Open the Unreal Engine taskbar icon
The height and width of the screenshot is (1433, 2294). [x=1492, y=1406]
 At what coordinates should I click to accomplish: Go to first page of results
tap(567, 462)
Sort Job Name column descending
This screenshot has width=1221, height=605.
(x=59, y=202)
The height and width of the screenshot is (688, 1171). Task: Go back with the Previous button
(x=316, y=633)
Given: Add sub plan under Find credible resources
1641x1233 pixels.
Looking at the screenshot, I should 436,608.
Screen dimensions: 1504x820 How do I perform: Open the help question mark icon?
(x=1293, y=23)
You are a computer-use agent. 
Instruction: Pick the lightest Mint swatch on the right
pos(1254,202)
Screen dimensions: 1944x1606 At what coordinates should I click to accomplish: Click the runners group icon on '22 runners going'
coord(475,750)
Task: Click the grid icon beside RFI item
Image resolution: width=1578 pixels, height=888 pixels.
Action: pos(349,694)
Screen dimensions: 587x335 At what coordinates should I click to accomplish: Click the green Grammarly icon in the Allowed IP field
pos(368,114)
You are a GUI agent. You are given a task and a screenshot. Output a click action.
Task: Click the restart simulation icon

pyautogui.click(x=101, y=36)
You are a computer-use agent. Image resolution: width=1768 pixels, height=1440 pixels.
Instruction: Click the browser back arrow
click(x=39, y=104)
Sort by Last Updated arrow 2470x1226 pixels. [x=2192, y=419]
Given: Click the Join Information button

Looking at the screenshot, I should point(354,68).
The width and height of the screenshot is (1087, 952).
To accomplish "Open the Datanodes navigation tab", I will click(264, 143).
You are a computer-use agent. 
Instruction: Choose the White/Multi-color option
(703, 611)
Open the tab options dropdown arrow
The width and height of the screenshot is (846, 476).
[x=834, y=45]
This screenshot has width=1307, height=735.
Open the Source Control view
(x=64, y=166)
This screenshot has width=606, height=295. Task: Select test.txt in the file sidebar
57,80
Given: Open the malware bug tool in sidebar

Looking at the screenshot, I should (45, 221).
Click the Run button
* * * *
• Problem
Send back each record exactly as it stands.

• Result for this task
Open the Unreal Engine taskbar icon
The height and width of the screenshot is (1433, 2294). [x=1492, y=1406]
 At what coordinates should I click to accomplish: Go to first page of results
tap(567, 462)
Sort Job Name column descending
This screenshot has width=1221, height=605.
(x=59, y=202)
The height and width of the screenshot is (688, 1171). Task: Go back with the Previous button
(x=316, y=633)
Given: Add sub plan under Find credible resources
1641x1233 pixels.
Looking at the screenshot, I should 436,608.
Screen dimensions: 1504x820 How do I perform: Open the help question mark icon?
(x=1293, y=23)
You are a computer-use agent. 
Instruction: Pick the lightest Mint swatch on the right
pos(1254,202)
Screen dimensions: 1944x1606 At what coordinates should I click to accomplish: Click the runners group icon on '22 runners going'
coord(475,750)
Task: Click the grid icon beside RFI item
Image resolution: width=1578 pixels, height=888 pixels.
Action: pos(349,694)
Screen dimensions: 587x335 At what coordinates should I click to accomplish: Click the green Grammarly icon in the Allowed IP field
pos(368,114)
You are a GUI agent. You are given a task and a screenshot. Output a click action.
Task: Click the restart simulation icon

pyautogui.click(x=101, y=36)
You are a computer-use agent. Image resolution: width=1768 pixels, height=1440 pixels.
Instruction: Click the browser back arrow
click(x=39, y=104)
Sort by Last Updated arrow 2470x1226 pixels. [x=2192, y=419]
Given: Click the Join Information button

Looking at the screenshot, I should point(354,68).
The width and height of the screenshot is (1087, 952).
To accomplish "Open the Datanodes navigation tab", I will click(264, 143).
You are a computer-use agent. 
Instruction: Choose the White/Multi-color option
(703, 611)
Open the tab options dropdown arrow
The width and height of the screenshot is (846, 476).
[x=834, y=45]
This screenshot has width=1307, height=735.
Open the Source Control view
(x=64, y=166)
This screenshot has width=606, height=295. Task: Select test.txt in the file sidebar
57,80
Given: Open the malware bug tool in sidebar

Looking at the screenshot, I should (45, 221).
Click the Run button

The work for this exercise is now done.